▶ **Your task**
Would you set down every line of the data below exactly as it reads?

Data extracted from a collection:
[Start of section]

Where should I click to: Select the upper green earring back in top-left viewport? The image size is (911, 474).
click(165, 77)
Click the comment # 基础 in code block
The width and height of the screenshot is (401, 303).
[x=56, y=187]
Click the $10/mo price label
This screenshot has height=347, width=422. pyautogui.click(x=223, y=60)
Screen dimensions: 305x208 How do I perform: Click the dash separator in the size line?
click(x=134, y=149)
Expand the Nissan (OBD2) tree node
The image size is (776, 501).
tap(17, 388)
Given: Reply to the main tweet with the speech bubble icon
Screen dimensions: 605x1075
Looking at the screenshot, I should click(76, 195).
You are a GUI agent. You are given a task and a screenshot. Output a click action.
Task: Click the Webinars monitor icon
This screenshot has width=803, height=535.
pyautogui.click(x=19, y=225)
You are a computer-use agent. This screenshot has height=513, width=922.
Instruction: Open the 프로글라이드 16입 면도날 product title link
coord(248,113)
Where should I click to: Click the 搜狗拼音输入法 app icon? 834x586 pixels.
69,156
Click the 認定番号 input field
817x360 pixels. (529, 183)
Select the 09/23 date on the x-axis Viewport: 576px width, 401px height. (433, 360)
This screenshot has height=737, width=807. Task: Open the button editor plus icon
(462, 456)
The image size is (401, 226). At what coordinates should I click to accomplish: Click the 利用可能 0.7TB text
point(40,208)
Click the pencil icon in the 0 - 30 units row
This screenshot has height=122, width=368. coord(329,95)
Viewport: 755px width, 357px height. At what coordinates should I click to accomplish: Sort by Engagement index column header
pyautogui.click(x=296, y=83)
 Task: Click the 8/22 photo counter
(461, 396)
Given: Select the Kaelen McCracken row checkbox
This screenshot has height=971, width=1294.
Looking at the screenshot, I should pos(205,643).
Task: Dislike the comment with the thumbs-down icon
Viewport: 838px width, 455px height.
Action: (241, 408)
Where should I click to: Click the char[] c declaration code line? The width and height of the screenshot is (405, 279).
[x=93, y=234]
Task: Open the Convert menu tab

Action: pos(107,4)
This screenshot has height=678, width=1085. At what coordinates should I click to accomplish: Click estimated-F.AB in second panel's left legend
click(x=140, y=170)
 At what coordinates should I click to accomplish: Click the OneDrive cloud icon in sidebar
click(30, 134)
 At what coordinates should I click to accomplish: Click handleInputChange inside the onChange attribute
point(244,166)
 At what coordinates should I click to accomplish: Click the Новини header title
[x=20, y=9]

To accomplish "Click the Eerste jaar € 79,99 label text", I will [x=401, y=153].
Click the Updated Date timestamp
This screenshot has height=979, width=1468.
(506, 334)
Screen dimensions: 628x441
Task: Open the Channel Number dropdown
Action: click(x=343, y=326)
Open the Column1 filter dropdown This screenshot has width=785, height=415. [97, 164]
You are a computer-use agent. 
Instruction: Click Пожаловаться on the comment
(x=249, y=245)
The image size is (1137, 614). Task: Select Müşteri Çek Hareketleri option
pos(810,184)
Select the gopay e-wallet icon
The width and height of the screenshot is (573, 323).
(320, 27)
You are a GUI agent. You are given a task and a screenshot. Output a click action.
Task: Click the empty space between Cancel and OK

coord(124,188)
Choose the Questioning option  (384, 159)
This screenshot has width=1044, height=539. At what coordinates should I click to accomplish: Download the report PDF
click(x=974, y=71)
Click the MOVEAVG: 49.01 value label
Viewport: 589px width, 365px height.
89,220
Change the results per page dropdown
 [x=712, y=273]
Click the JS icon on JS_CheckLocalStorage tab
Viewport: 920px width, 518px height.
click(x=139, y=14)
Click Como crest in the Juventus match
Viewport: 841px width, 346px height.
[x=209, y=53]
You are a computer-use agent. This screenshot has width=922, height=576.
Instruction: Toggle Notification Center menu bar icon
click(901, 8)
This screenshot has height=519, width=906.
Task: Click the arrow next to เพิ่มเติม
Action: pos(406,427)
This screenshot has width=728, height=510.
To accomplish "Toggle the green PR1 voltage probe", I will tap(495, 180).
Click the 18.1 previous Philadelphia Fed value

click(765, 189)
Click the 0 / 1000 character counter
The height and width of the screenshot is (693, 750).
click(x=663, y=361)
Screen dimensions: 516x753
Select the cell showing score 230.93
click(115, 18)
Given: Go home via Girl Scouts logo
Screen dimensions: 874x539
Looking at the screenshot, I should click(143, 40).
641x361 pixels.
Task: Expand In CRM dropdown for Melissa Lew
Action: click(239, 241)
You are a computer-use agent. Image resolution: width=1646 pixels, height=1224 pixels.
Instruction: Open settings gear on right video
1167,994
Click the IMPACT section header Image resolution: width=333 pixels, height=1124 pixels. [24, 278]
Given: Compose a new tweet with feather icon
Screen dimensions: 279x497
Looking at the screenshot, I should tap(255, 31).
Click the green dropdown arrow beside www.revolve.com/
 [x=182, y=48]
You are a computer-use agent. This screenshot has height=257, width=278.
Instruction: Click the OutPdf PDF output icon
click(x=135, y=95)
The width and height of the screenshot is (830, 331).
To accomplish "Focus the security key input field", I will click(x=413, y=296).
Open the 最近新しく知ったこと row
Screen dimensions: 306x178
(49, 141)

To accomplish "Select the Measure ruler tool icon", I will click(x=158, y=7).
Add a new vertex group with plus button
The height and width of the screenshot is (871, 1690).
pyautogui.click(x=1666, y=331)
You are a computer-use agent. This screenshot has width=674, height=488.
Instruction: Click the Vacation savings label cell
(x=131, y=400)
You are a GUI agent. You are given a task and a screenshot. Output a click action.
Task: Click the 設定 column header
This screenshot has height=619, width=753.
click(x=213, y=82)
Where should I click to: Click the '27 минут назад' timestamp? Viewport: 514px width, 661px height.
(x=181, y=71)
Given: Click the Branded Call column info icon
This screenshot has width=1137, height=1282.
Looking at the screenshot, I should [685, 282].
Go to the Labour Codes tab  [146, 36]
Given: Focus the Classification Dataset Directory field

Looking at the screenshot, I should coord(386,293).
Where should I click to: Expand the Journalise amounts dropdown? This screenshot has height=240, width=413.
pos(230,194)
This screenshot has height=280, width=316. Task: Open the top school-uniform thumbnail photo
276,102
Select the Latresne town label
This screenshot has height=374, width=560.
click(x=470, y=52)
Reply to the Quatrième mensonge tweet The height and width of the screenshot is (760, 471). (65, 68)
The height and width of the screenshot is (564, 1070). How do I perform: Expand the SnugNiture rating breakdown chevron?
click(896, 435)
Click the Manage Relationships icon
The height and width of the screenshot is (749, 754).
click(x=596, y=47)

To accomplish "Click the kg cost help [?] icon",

[End of section]

▶ **Expected answer**
Where should I click to: Select the upper green earring back in top-left viewport? The image size is (911, 474).
click(165, 77)
Click the comment # 基础 in code block
The width and height of the screenshot is (401, 303).
[x=56, y=187]
Click the $10/mo price label
This screenshot has height=347, width=422. pyautogui.click(x=223, y=60)
Screen dimensions: 305x208 How do I perform: Click the dash separator in the size line?
click(x=134, y=149)
Expand the Nissan (OBD2) tree node
The image size is (776, 501).
tap(17, 388)
Given: Reply to the main tweet with the speech bubble icon
Screen dimensions: 605x1075
Looking at the screenshot, I should click(76, 195).
You are a GUI agent. You are given a task and a screenshot. Output a click action.
Task: Click the Webinars monitor icon
This screenshot has width=803, height=535.
pyautogui.click(x=19, y=225)
You are a computer-use agent. This screenshot has height=513, width=922.
Instruction: Open the 프로글라이드 16입 면도날 product title link
coord(248,113)
Where should I click to: Click the 搜狗拼音输入法 app icon? 834x586 pixels.
69,156
Click the 認定番号 input field
817x360 pixels. (529, 183)
Select the 09/23 date on the x-axis Viewport: 576px width, 401px height. (433, 360)
This screenshot has height=737, width=807. Task: Open the button editor plus icon
(462, 456)
The image size is (401, 226). At what coordinates should I click to accomplish: Click the 利用可能 0.7TB text
point(40,208)
Click the pencil icon in the 0 - 30 units row
This screenshot has height=122, width=368. coord(329,95)
Viewport: 755px width, 357px height. At what coordinates should I click to accomplish: Sort by Engagement index column header
pyautogui.click(x=296, y=83)
 Task: Click the 8/22 photo counter
(461, 396)
Given: Select the Kaelen McCracken row checkbox
This screenshot has height=971, width=1294.
Looking at the screenshot, I should pos(205,643).
Task: Dislike the comment with the thumbs-down icon
Viewport: 838px width, 455px height.
Action: (241, 408)
Where should I click to: Click the char[] c declaration code line? The width and height of the screenshot is (405, 279).
[x=93, y=234]
Task: Open the Convert menu tab

Action: pos(107,4)
This screenshot has height=678, width=1085. At what coordinates should I click to accomplish: Click estimated-F.AB in second panel's left legend
click(x=140, y=170)
 At what coordinates should I click to accomplish: Click the OneDrive cloud icon in sidebar
click(30, 134)
 At what coordinates should I click to accomplish: Click handleInputChange inside the onChange attribute
point(244,166)
 At what coordinates should I click to accomplish: Click the Новини header title
[x=20, y=9]

To accomplish "Click the Eerste jaar € 79,99 label text", I will [x=401, y=153].
Click the Updated Date timestamp
This screenshot has height=979, width=1468.
(506, 334)
Screen dimensions: 628x441
Task: Open the Channel Number dropdown
Action: click(x=343, y=326)
Open the Column1 filter dropdown This screenshot has width=785, height=415. [97, 164]
You are a computer-use agent. 
Instruction: Click Пожаловаться on the comment
(x=249, y=245)
The image size is (1137, 614). Task: Select Müşteri Çek Hareketleri option
pos(810,184)
Select the gopay e-wallet icon
The width and height of the screenshot is (573, 323).
(320, 27)
You are a GUI agent. You are given a task and a screenshot. Output a click action.
Task: Click the empty space between Cancel and OK

coord(124,188)
Choose the Questioning option  (384, 159)
This screenshot has width=1044, height=539. At what coordinates should I click to accomplish: Download the report PDF
click(x=974, y=71)
Click the MOVEAVG: 49.01 value label
Viewport: 589px width, 365px height.
89,220
Change the results per page dropdown
 [x=712, y=273]
Click the JS icon on JS_CheckLocalStorage tab
Viewport: 920px width, 518px height.
click(x=139, y=14)
Click Como crest in the Juventus match
Viewport: 841px width, 346px height.
[x=209, y=53]
You are a computer-use agent. This screenshot has width=922, height=576.
Instruction: Toggle Notification Center menu bar icon
click(901, 8)
This screenshot has height=519, width=906.
Task: Click the arrow next to เพิ่มเติม
Action: pos(406,427)
This screenshot has width=728, height=510.
To accomplish "Toggle the green PR1 voltage probe", I will tap(495, 180).
Click the 18.1 previous Philadelphia Fed value

click(765, 189)
Click the 0 / 1000 character counter
The height and width of the screenshot is (693, 750).
click(x=663, y=361)
Screen dimensions: 516x753
Select the cell showing score 230.93
click(115, 18)
Given: Go home via Girl Scouts logo
Screen dimensions: 874x539
Looking at the screenshot, I should click(143, 40).
641x361 pixels.
Task: Expand In CRM dropdown for Melissa Lew
Action: click(239, 241)
You are a computer-use agent. Image resolution: width=1646 pixels, height=1224 pixels.
Instruction: Open settings gear on right video
1167,994
Click the IMPACT section header Image resolution: width=333 pixels, height=1124 pixels. [24, 278]
Given: Compose a new tweet with feather icon
Screen dimensions: 279x497
Looking at the screenshot, I should tap(255, 31).
Click the green dropdown arrow beside www.revolve.com/
 [x=182, y=48]
You are a computer-use agent. This screenshot has height=257, width=278.
Instruction: Click the OutPdf PDF output icon
click(x=135, y=95)
The width and height of the screenshot is (830, 331).
To accomplish "Focus the security key input field", I will click(x=413, y=296).
Open the 最近新しく知ったこと row
Screen dimensions: 306x178
(49, 141)

To accomplish "Select the Measure ruler tool icon", I will click(x=158, y=7).
Add a new vertex group with plus button
The height and width of the screenshot is (871, 1690).
pyautogui.click(x=1666, y=331)
You are a computer-use agent. This screenshot has width=674, height=488.
Instruction: Click the Vacation savings label cell
(x=131, y=400)
You are a GUI agent. You are given a task and a screenshot. Output a click action.
Task: Click the 設定 column header
This screenshot has height=619, width=753.
click(x=213, y=82)
Where should I click to: Click the '27 минут назад' timestamp? Viewport: 514px width, 661px height.
(x=181, y=71)
Given: Click the Branded Call column info icon
This screenshot has width=1137, height=1282.
Looking at the screenshot, I should [685, 282].
Go to the Labour Codes tab  [146, 36]
Given: Focus the Classification Dataset Directory field

Looking at the screenshot, I should coord(386,293).
Where should I click to: Expand the Journalise amounts dropdown? This screenshot has height=240, width=413.
pos(230,194)
This screenshot has height=280, width=316. Task: Open the top school-uniform thumbnail photo
276,102
Select the Latresne town label
This screenshot has height=374, width=560.
click(x=470, y=52)
Reply to the Quatrième mensonge tweet The height and width of the screenshot is (760, 471). (65, 68)
The height and width of the screenshot is (564, 1070). How do I perform: Expand the SnugNiture rating breakdown chevron?
click(896, 435)
Click the Manage Relationships icon
The height and width of the screenshot is (749, 754).
click(x=596, y=47)

To accomplish "Click the kg cost help [?] icon",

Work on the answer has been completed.